Shine is about David Helfgott, played by three actors
(Alex Rafalowicz in boyhood, Noah Taylor in his teens and twenties,
Geoffrey Rush in adulthood), an Australian piano prodigy bullied
into excellence by his father (Armin Mueller-Stahl). Whenever
David's talent threatens to take him away from his family, the
father stomps him flat with a guilt trip. We see that David plays
(and lives) more for Daddy than for himself.

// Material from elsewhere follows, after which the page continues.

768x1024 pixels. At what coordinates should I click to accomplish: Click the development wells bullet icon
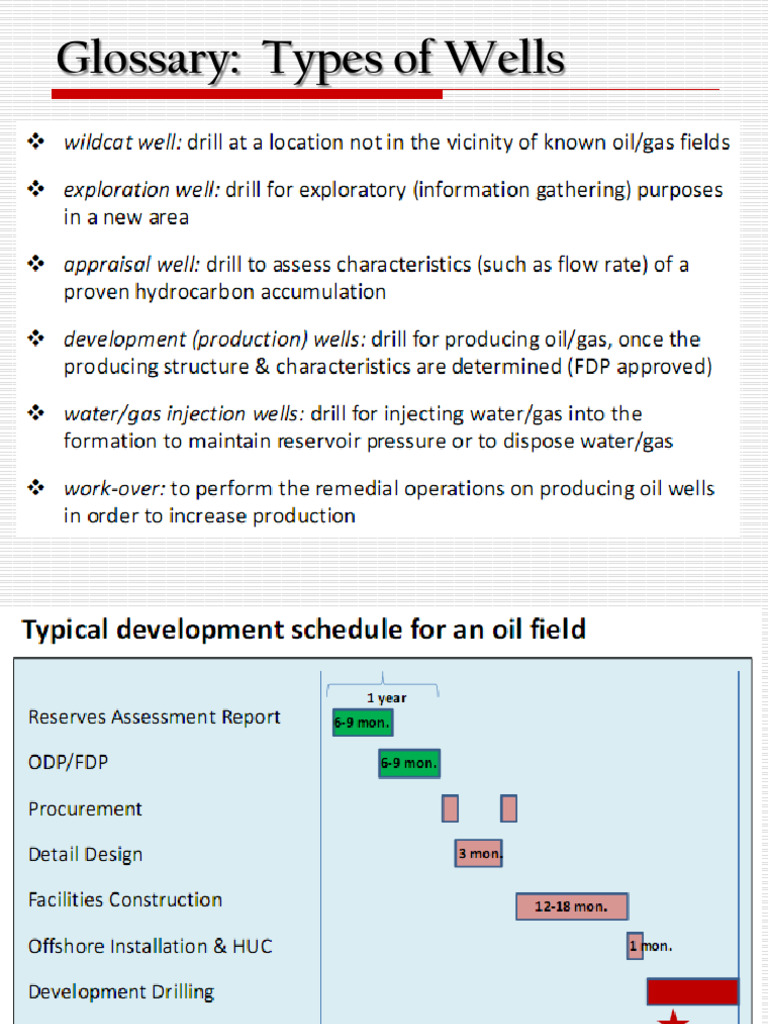(x=35, y=338)
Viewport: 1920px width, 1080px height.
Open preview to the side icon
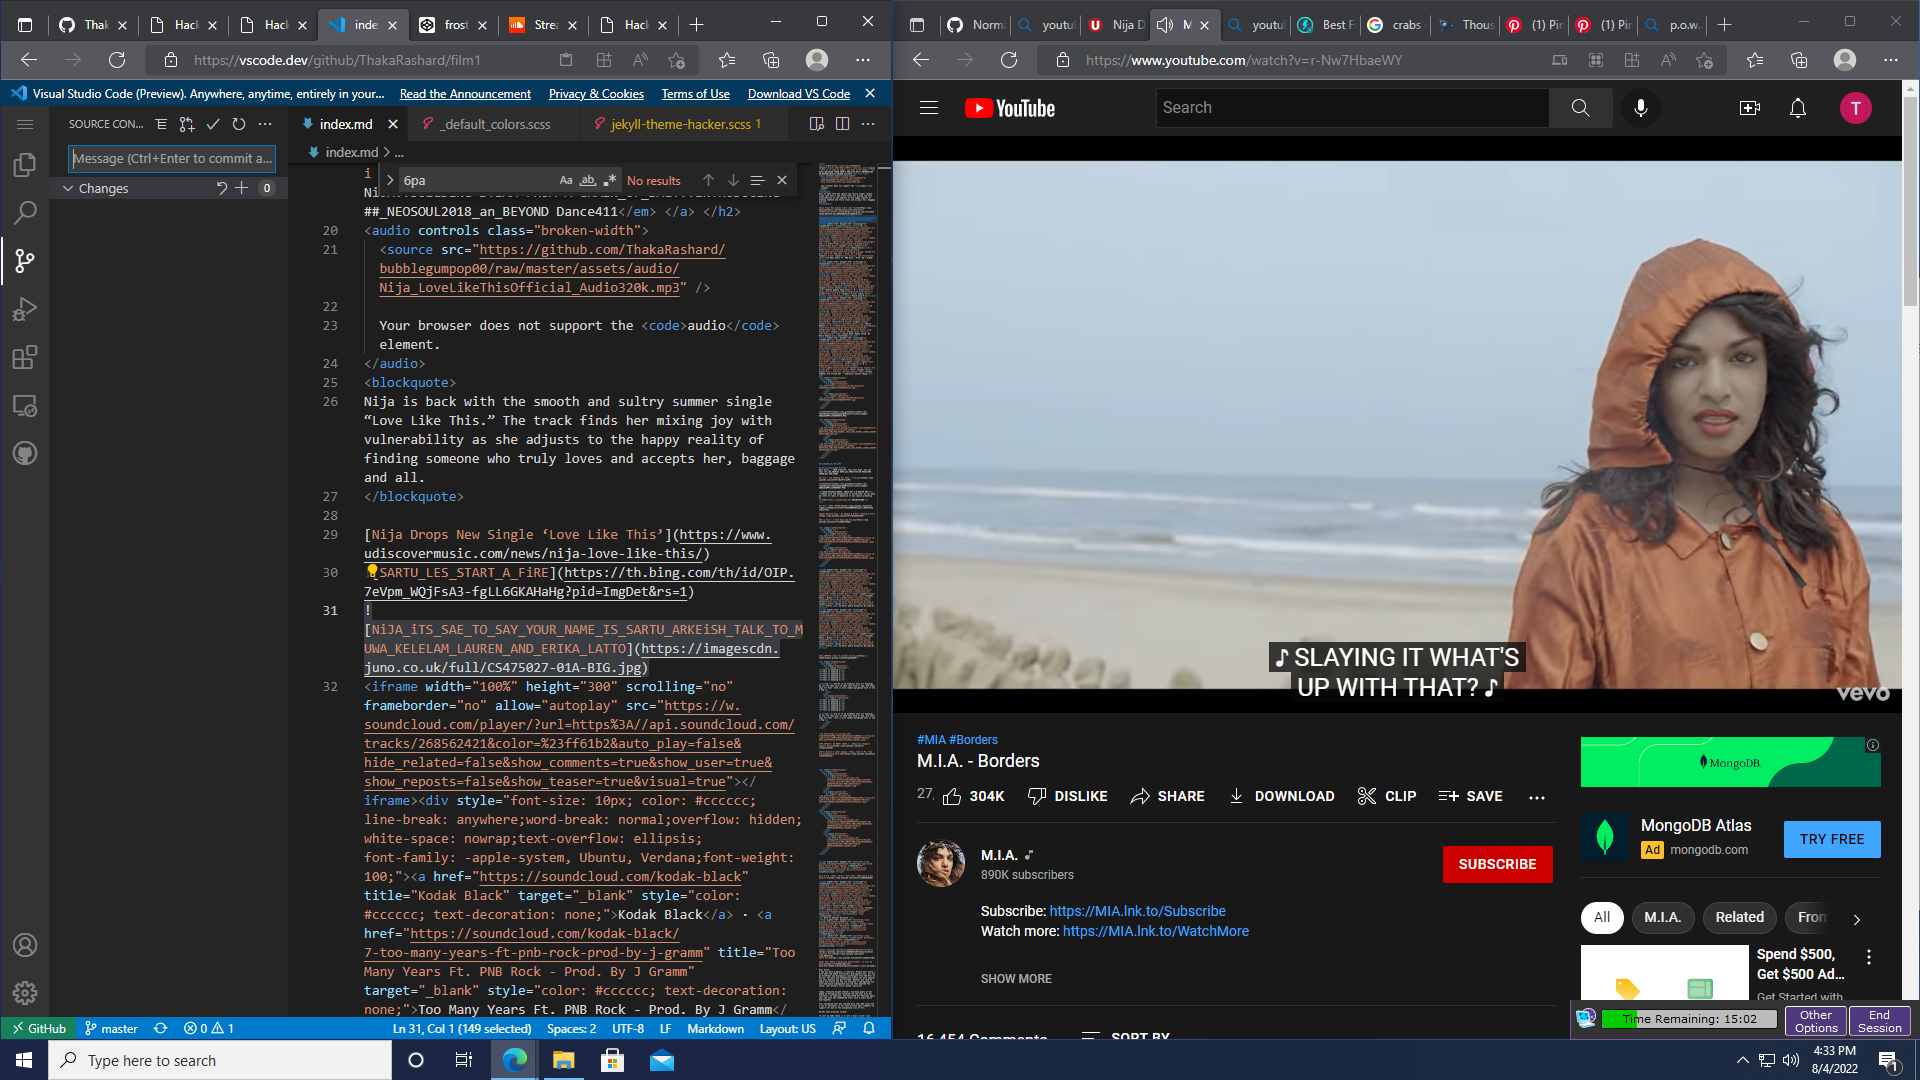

Finally David works up the guts to leave home and go to London's
Royal College of Music, where he comes under the benevolent wing
of professor Cecil Parkes (John Gielgud, still vibrant and spry
at 92). David seems happier with his new, supportive father figure
until, in concert, he attempts Rachmaninoff's Concerto No. 3,
which the movie presents as the pianist's equivalent of Mount
Everest. David fights his way through the piece in a frenzy,
then collapses onstage.
We're to understand that David tried, as Cecil advised, to pour
his emotions into "Rach 3," and that he had so much
repressed rage at his father that he burned himself out. But
Shine, directed by Scott Hicks from a script by Jan Sardi,
has an unconventional structure that works against it. The movie
keeps flashing forward to the adult David, played by Geoffrey
Rush as a happy if strenuously daft guy. Not only does this distract
us from David's anguish in earlier times, it reassures us at
frequent intervals that he wound up frazzled but sociable and
basically okay.
Shine feels like a routine docudrama with pieces missing
-- left out by design. Hicks skips over David's recovery and
focuses on his learning to take pleasure in playing -- in restaurants
and, finally, in concert again. In the last section, David falls
in love with an astrologer (Lynn Redgrave, looking baffled) and
is obsessively talkative and huggy with everyone he meets. Huh?
How'd he go from the recessive Noah Taylor to the obnoxious Rain-Man-on-Prozac
Geoffrey Rush?
We've seen people overcoming disabilities in dozens of movies
(My Left Foot was the best recent one), and we've even
visited the troubled psyche of a great pianist in the mesmerizing
Thirty Two Short Films About Glenn Gould. The movie is
really an Oscar sandwich -- stale bread surrounding a big piece
of ham: Geoffrey Rush. This certainly is the sort of turn that
wins awards, which isn't a compliment.
And for the record, I'm tired of movies that give us sweet, elfin,
spontaneous crazies so life-affirming and irrepressible you just
want to smack them. Here's a guy who thinks nothing of giving
his wife's breasts a squeeze in front of a packed concert audience.